A Girona, in qualità di testimoni, ci sono anche i sei amici di Niccolò, che erano con lui in vacanza hanno dovuto rivivere quella terribile notte dell'estate 2017. «Quel ragazzo ha sferrato un calcio alla testa di Niccolò quando era ormai inerme a terra, come se fosse un pallone di calcio. Niccolò era un bravo ragazzo, non assumeva droghe e non beveva se non quando andavamo in discoteca. Durante la settimana si alzava presto per andare a lavorare al mercato della frutta e perché aveva una fidanzata» - spiega Alessandro - «Eravamo andati al Sant Trop perché c'era una festa organizzata da italiani, era la nostra ultima sera e bevemmo un bicchiere di vodka e aranciata e due chupitos. Tutto è iniziato all'improvviso: Niccolò era stato spinto, di istinto ha messo le mani avanti e ha ricevuto un pugno in faccia. Non sono riuscito ad avvicinarmi perché sono stato tirato indietro, poi l'ho visto a terra, non ha avuto il tempo di alzarsi e difendersi. Quei calci erano da professionisti, chi sapeva darli per uccidere. Poi Bissoultanov è venuto verso di me, con lo sguardo pieno di rabbia. Sono riuscito a schivare un pugno ma ero impaurito, quei ragazzi erano molto più grossi di noi. Niccolò era a terra, perdeva sangue da un orecchio, ma dentro la discoteca non c'erano buttafuori. Ci dissero solo di portare fuori Niccolò, lo abbiamo preso in braccio e l'ambulanza era arrivata 20 minuti dopo».
 

Niccolò Ciatti, l'amico: «Erano furie scatenate»

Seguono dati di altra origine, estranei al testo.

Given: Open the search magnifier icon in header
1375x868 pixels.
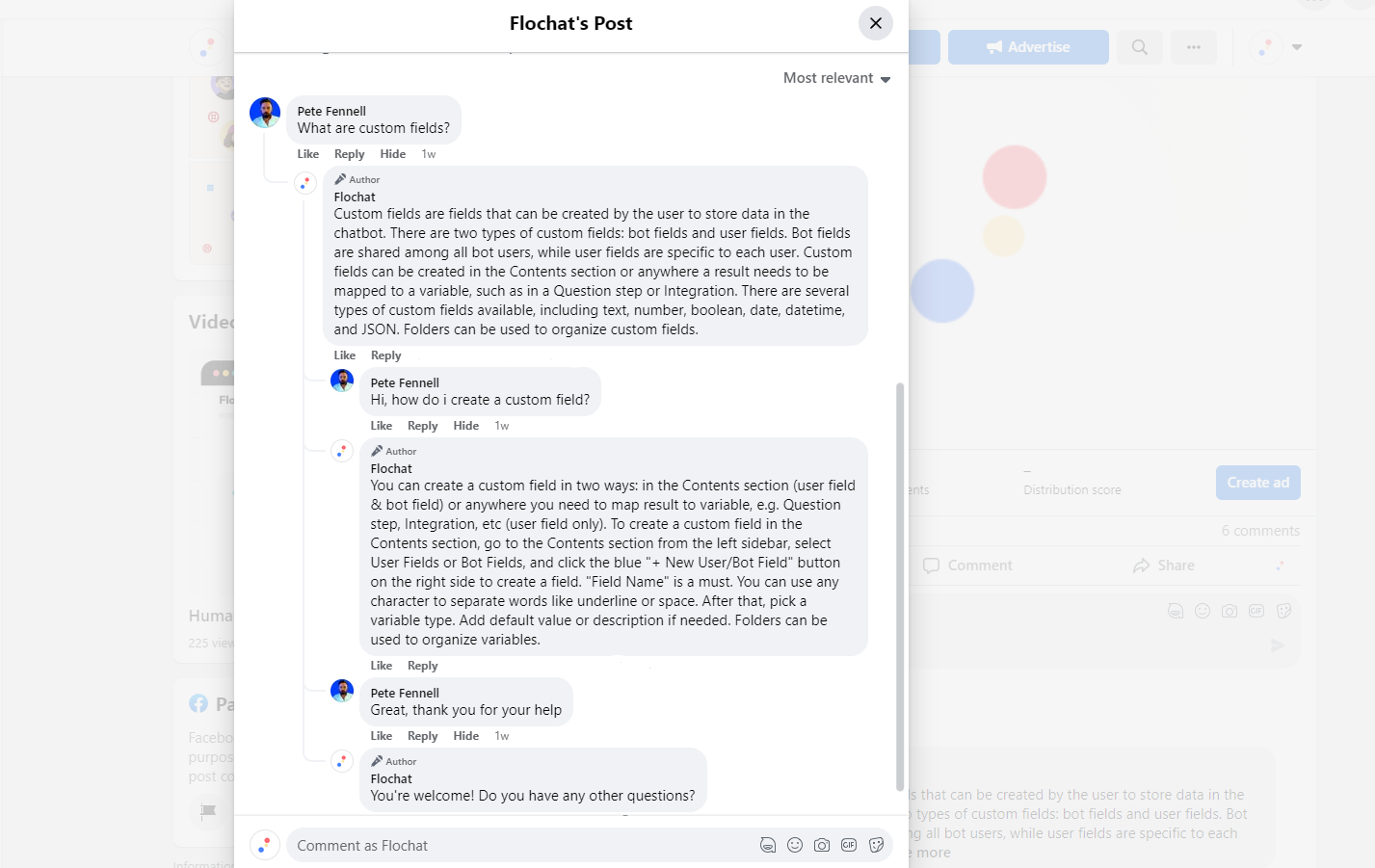Looking at the screenshot, I should coord(1140,47).
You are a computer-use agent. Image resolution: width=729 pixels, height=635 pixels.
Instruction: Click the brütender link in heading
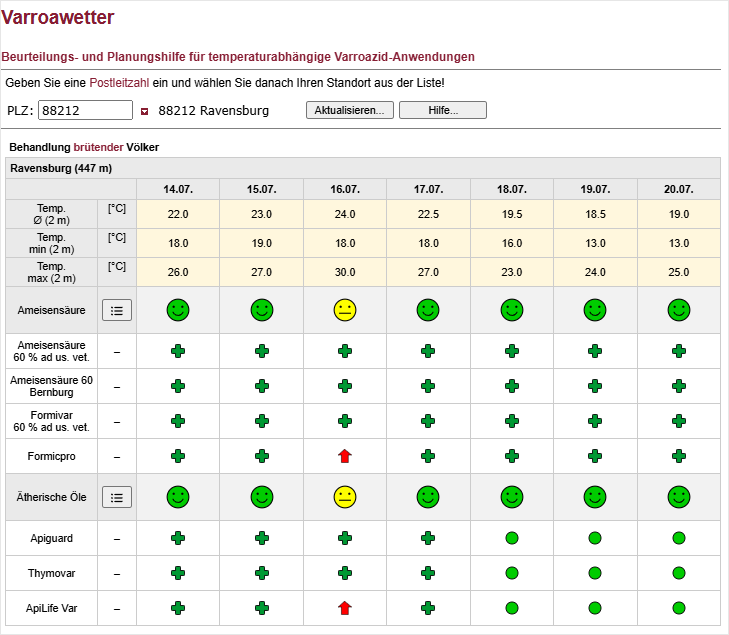pyautogui.click(x=98, y=147)
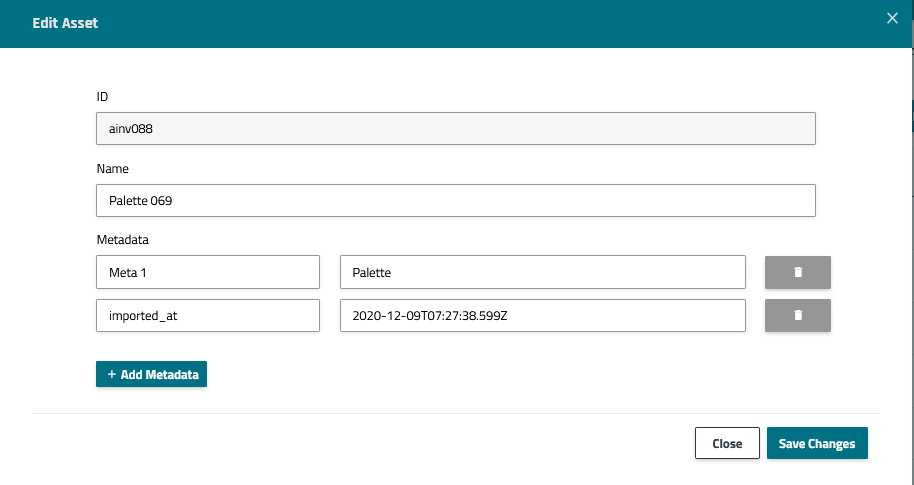Edit the Palette metadata value field
This screenshot has height=485, width=914.
pyautogui.click(x=542, y=272)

«Erano furie scatenate, sembravano impazziti», racconta invece un altro amico di Niccolò e testimone nel processo, Filippo. «Sembrava che si fossero divisi i ruoli tra loro, Magomedov tirava pugni a casa per tenere la gente lontana, mentre l'altro si lanciava su Niccolò che era a terra, privo di sensi. Un colpo violentissimo, che si è sentito nitidamente nonostante la musica fosse a volume molto alto» - spiega l'amico di Niccolò Ciatti - «Ho provato a intervenire ma è stato inutile. Avevano una rabbia incontrollabile, sapevano dove colpire per fare più male possibile e soprattutto agivano sincronizzati, si muovevano in modo schematico». Oggi saranno sentiti anche i genitori del 22enne di Scandicci.

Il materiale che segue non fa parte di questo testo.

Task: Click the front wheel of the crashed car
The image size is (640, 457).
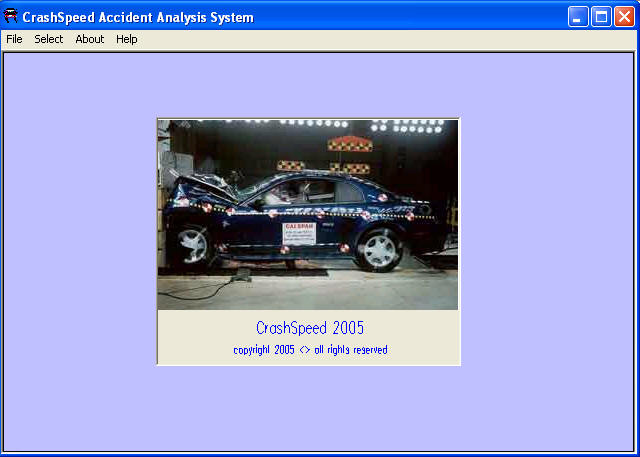Action: click(x=193, y=245)
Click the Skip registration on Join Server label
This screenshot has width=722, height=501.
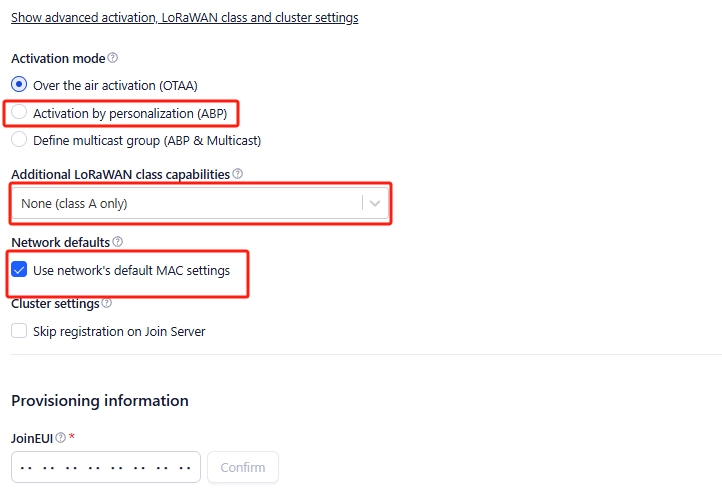(x=119, y=331)
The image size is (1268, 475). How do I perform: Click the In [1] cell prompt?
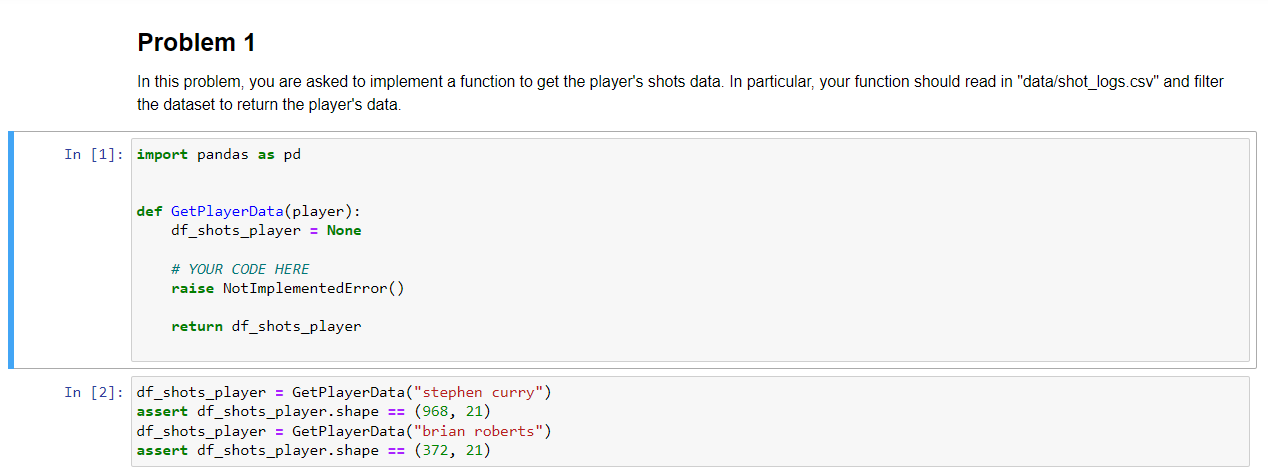tap(95, 154)
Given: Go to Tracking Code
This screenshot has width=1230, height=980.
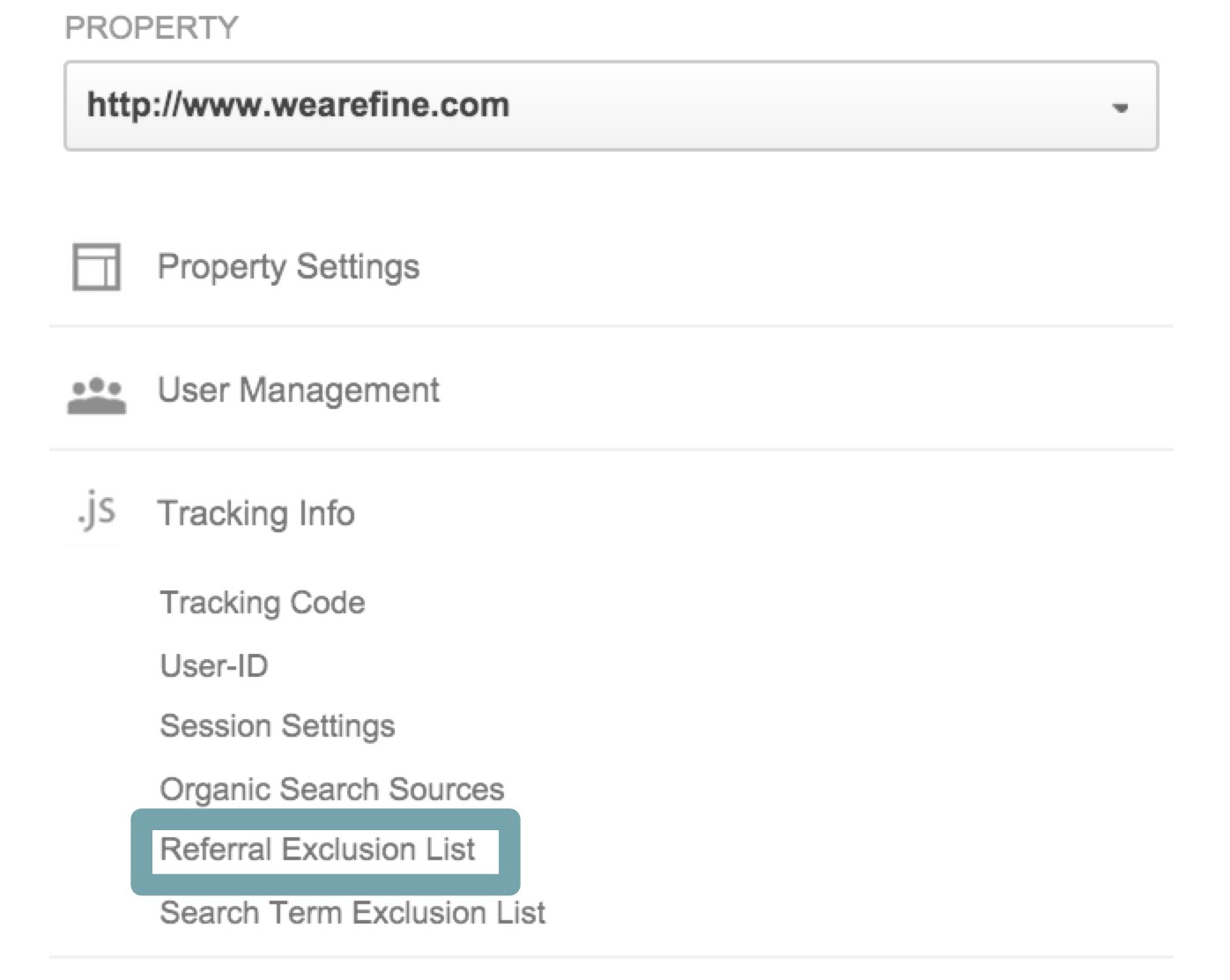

Niccolò Ciatti, i due imputati e l'estradizione negata dalla Francia

Secondo quanto emerso dalle indagini, Rassoul Bissolultanov, esperto di arti marziali, in particolare del tipo di lotta chiamata Mma, la notte tra l'11 e il 12 agosto 2017, sulla pista da ballo della discoteca 'St Trop' di Lloret de Mar insieme a due connazionali all'improvviso prese di mira il fiorentino Niccolò Ciatti che stava trascorrendo con i suoi amici l'ultima serata della vacanza in Costa Brava. Così iniziò il pestaggio mortale. Bissoultanov sferrò un violento calcio alla testa del ragazzo di Scandicci, che non si rialzò più, morendo in ospedale alcune ore dopo. Sempre dalle indagini sarebbe emerso il ruolo di Movsar Magomadov, che avrebbe preso parte attiva al pestaggio e per questo è stato anch'egli accusato di omicidio. Dopo la morte di Ciatti, la polizia fermò i tre ceceni: due vennero rilasciati subito, mentre il solo Bisssoultanov rimase in carcere da dove uscì alla scadenza dei termini di carcerazione preventiva. Il giovane ceceno in seguito è stato arrestato in Germania, su mandato di cattura internazionale, ed estradato in Italia. Ma nel dicembre scorso la Corte d'assise di Roma lo ha scarcerato e Bissoultanov successivamente si è costituito in Spagna. Nei giorni scorsi la Corte di Cassazione ha annullato la decisione della Corte d'assise sulla scarcerazione. Anche nei confronti di Magomadov la procura di Roma aveva chiesto e ottenuto una misura cautelare in carcere, che era stata eseguita a Strasburgo, dove i giovani ceceni, figli di rifugiati, risiedono. Ma la Francia ha negato l'estradizione di Magomadov che è stato successivamente rimesso in libertà.